After initially indicating they would thwart the proposal with procedural trickery, the Conservatives allowed a vote on the motion to proceed late today.
The motion was defeated 144 to 132, with just three Conservative MPs choosing to support it: James Rajotte, Brian Storseth and Michael Chong, the architect of a private member's bill aimed at giving MPs more individual power.
A fourth Tory MP, Susan Truppe, voted for the motion initially, but later said she'd done so in error.
"This is quite disappointing," said NDP House leader Peter Julian, who called the motion's failure proof that the government believes it doesn't have to answer legitimate questions.
The New Democrats introduced the motion after receiving unrelated, unsatisfactory answers last week to pointed questions about Canadian soldiers in Iraq.
The Opposition's pleas for help went unheeded by Speaker Andrew Scheer, who said he can only intervene on inappropriate questions, not the answers.

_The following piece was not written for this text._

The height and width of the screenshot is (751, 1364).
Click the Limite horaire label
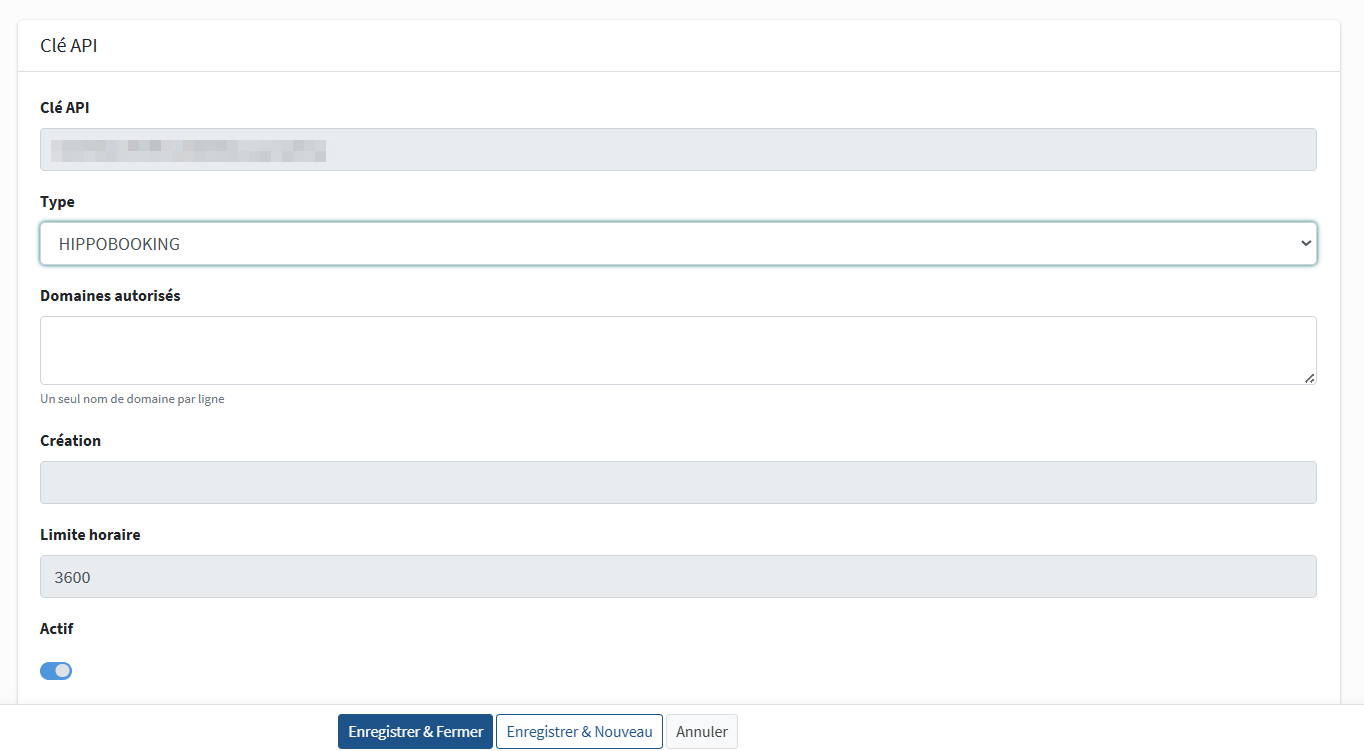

"When buffoonery and personal attacks are the response to legitimate questions on issues like deploying Canadian soldiers on a military mission to Iraq, it's clear that something is broken in Ottawa and the Conservatives don't care to fix it," Julian said in a statement following the vote.
On Monday, the Tories came out swinging against the NDP, saying the motion would unfairly penalize the government. But they appeared to abandon a competing motion that would have effectively killed the NDP measure.
Julian wrote a letter to Conservatives pleading for their support, calling the effort to get better answers out of question period a modest, non-partisan step towards improving the daily give-and-take.
"This motion will not cure all that ails our democracy. This motion will not even cure all that ails question period," he wrote.
"But what it will do is ensure that ministers and parliamentary secretaries are required to at least attempt to address questions that are asked of them."